[Dataset excerpt]
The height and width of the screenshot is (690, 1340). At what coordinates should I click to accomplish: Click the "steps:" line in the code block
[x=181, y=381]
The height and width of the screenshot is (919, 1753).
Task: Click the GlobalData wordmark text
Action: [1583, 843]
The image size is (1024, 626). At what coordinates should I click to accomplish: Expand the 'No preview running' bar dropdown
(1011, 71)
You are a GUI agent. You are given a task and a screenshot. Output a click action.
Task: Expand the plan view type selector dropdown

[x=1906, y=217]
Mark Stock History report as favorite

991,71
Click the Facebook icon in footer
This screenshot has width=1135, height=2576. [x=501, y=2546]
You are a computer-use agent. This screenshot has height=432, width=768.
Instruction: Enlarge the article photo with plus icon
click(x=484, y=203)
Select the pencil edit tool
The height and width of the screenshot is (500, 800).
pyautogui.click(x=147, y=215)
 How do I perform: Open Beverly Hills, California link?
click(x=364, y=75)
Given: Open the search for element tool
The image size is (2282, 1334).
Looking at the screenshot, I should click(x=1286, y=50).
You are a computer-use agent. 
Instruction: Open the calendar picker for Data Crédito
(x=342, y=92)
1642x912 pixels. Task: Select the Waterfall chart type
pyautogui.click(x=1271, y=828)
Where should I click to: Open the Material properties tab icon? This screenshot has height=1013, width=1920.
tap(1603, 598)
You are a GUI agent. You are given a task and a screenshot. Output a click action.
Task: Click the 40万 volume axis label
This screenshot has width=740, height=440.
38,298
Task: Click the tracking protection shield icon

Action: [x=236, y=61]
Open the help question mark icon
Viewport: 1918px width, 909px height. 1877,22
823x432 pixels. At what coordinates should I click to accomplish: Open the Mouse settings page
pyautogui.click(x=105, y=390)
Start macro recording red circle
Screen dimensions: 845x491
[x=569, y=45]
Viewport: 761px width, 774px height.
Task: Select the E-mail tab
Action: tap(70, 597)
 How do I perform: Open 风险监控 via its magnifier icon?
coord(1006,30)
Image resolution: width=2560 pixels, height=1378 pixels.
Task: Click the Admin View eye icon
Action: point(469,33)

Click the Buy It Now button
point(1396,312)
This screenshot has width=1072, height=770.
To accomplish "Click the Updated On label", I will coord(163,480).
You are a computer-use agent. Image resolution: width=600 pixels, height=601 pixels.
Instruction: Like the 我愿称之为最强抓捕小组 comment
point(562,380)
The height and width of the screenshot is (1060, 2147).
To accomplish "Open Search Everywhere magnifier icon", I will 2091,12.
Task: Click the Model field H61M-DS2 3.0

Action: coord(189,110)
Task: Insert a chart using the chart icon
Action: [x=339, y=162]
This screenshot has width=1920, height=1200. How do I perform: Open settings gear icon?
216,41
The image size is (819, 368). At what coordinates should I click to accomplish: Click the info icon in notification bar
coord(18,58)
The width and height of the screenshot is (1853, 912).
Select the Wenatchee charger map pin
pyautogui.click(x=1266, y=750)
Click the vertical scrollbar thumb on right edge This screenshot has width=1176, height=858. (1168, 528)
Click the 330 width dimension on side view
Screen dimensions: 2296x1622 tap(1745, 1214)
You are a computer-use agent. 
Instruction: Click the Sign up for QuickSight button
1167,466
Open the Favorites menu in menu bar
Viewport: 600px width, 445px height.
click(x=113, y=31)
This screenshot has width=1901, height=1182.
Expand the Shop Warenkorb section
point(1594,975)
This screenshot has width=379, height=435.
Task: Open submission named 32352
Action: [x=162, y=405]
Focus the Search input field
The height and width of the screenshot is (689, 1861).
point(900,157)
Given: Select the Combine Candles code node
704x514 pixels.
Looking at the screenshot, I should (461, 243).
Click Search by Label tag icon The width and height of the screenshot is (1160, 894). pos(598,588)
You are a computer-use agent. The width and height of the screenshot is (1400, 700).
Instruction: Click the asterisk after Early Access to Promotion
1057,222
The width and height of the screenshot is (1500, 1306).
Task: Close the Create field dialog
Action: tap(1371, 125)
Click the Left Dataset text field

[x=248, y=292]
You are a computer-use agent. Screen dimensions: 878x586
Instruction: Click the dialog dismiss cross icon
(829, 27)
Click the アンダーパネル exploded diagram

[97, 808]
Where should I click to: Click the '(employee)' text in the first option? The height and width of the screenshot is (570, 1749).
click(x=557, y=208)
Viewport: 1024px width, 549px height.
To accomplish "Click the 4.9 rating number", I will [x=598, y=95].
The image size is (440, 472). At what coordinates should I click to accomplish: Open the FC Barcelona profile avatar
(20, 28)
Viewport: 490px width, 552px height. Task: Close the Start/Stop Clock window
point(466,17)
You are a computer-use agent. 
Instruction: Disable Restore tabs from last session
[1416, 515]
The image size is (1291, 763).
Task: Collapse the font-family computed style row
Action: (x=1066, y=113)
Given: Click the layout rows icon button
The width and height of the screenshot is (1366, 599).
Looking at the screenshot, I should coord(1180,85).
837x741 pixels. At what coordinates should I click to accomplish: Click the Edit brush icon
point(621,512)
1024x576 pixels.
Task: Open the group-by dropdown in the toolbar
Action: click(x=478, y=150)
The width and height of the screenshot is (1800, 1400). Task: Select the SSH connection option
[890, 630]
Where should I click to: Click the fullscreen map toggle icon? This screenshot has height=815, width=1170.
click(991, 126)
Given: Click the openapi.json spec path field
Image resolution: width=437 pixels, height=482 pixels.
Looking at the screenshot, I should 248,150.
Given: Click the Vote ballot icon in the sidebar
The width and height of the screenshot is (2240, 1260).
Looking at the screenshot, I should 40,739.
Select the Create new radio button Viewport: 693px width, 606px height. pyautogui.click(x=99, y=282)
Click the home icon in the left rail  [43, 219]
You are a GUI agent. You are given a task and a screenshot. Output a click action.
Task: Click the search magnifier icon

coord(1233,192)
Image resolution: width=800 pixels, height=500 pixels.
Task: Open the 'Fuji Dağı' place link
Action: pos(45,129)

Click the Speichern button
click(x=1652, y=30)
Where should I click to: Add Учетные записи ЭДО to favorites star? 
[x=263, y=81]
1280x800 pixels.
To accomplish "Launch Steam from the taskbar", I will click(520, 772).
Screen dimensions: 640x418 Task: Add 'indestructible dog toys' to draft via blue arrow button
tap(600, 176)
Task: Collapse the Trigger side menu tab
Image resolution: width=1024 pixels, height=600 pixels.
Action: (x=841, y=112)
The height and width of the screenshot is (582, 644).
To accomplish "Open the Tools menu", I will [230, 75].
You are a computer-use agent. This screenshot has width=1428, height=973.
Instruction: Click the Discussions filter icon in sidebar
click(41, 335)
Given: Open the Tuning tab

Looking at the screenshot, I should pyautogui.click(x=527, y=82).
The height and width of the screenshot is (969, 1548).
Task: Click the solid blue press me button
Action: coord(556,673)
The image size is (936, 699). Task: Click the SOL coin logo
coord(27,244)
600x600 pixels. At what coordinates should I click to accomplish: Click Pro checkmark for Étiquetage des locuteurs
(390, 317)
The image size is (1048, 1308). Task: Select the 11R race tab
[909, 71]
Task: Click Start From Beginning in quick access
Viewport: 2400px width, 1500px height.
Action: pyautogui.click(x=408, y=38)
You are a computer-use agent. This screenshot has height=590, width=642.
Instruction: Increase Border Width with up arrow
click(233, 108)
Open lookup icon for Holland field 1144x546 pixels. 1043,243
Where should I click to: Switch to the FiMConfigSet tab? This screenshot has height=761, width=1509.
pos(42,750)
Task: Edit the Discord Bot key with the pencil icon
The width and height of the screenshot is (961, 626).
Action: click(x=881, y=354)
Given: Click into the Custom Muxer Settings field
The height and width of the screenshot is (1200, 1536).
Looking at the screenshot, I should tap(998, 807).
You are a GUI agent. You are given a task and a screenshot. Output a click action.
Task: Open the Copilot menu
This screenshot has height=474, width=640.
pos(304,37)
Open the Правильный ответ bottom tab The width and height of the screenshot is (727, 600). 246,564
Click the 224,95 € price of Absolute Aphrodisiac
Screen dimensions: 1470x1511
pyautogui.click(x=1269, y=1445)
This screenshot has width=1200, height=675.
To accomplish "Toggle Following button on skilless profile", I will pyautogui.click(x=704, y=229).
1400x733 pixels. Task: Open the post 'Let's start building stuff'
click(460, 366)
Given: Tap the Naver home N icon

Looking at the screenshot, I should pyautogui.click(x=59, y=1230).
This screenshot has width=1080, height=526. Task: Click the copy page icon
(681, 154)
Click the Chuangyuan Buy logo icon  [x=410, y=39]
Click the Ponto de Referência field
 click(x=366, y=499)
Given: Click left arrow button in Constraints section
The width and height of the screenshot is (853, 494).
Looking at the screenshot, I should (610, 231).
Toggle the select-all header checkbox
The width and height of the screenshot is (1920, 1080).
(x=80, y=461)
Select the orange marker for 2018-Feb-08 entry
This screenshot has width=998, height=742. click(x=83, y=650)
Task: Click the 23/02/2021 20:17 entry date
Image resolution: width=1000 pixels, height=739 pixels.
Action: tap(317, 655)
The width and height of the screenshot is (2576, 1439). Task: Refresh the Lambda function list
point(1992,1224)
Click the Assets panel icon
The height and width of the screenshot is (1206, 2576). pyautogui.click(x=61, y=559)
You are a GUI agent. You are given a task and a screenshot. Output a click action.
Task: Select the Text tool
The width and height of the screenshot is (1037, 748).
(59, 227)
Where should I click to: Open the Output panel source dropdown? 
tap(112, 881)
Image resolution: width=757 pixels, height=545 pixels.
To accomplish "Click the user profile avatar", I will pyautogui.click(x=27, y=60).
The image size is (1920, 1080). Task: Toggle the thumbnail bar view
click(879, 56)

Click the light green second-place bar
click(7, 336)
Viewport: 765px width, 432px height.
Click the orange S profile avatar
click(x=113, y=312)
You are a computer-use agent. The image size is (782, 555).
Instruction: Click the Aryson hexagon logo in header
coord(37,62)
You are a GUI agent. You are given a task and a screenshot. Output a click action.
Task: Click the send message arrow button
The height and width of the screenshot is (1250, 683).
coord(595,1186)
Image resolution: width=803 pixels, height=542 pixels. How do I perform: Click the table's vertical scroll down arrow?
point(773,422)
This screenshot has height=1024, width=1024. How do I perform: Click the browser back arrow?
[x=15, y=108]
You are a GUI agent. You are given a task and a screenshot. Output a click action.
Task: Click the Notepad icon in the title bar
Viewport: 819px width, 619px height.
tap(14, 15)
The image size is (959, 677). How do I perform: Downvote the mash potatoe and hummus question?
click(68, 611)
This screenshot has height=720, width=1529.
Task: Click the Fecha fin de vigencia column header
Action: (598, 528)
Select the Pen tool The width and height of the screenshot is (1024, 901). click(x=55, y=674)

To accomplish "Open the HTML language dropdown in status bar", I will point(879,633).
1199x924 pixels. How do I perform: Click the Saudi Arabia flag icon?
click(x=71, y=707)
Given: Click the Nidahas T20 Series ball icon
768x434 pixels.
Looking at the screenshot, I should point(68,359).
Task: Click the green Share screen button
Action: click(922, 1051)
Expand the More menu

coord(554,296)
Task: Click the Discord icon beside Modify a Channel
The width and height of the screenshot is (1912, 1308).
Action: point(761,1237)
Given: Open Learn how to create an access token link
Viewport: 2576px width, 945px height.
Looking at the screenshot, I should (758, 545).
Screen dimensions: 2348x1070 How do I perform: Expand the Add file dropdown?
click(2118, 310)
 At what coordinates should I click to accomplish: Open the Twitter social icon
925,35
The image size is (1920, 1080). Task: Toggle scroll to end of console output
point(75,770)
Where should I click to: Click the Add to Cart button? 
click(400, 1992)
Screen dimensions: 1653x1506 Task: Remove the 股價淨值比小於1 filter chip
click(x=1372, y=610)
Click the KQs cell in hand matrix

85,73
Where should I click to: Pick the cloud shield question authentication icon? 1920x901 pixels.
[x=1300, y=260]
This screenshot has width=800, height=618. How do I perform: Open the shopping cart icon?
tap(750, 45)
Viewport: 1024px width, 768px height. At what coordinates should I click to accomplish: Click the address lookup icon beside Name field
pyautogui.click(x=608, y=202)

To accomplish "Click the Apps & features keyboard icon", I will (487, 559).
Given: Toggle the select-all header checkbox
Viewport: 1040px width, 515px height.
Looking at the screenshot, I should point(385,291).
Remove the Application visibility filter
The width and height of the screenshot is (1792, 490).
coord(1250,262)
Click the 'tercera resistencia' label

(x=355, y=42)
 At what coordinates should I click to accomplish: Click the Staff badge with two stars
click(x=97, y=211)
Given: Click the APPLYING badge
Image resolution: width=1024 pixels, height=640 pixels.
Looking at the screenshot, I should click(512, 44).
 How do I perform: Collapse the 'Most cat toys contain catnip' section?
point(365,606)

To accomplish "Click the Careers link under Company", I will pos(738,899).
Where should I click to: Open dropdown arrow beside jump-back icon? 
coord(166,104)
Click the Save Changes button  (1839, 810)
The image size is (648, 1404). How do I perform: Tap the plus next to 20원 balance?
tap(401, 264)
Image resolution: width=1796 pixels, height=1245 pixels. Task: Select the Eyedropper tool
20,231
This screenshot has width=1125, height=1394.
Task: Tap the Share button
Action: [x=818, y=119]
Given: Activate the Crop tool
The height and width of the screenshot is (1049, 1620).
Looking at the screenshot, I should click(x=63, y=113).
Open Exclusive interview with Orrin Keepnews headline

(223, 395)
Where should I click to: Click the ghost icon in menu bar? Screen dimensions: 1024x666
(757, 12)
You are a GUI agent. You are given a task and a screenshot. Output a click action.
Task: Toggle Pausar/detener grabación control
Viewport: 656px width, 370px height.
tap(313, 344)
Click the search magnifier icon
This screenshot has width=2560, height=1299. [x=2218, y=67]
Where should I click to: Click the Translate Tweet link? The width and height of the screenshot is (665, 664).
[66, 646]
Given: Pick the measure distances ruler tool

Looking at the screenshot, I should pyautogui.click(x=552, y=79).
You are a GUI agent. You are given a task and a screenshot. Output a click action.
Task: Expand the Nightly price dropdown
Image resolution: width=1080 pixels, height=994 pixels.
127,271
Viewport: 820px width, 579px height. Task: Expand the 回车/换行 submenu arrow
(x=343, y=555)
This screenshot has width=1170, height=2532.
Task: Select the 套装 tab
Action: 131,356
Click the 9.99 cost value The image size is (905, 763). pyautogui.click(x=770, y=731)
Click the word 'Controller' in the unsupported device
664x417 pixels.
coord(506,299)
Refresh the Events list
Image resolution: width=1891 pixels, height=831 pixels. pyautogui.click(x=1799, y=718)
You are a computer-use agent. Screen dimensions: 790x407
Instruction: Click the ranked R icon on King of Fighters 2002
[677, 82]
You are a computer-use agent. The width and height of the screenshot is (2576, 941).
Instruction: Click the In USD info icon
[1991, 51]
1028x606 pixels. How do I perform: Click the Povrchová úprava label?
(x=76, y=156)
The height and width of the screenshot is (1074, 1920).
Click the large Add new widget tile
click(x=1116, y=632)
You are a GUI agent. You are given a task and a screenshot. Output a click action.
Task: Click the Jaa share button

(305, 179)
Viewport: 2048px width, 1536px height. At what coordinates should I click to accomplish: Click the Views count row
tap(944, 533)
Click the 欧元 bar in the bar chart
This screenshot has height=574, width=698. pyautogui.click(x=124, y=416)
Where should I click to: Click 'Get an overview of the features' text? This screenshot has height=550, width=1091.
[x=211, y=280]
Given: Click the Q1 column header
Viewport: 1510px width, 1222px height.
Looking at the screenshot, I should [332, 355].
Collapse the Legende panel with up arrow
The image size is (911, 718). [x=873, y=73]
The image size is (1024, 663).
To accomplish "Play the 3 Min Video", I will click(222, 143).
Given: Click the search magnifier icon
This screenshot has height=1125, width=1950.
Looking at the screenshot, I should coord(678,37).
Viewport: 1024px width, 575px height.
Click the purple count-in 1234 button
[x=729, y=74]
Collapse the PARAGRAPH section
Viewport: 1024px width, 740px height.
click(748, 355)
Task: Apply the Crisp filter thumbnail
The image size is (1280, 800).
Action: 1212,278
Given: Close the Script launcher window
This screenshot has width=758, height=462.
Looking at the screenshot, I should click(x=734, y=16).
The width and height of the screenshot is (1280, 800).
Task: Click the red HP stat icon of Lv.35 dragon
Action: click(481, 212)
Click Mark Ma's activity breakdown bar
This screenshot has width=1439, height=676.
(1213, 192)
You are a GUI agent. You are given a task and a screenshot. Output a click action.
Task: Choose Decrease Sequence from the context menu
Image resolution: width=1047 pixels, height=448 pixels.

_What you are asked to do_
Find and copy every line in the dataset excerpt above that contains the word "header".

_The response_
Toggle the select-all header checkbox
Instruction: Click the Aryson hexagon logo in header
Task: Click the Fecha fin de vigencia column header
Given: Toggle the select-all header checkbox
Given: Click the Q1 column header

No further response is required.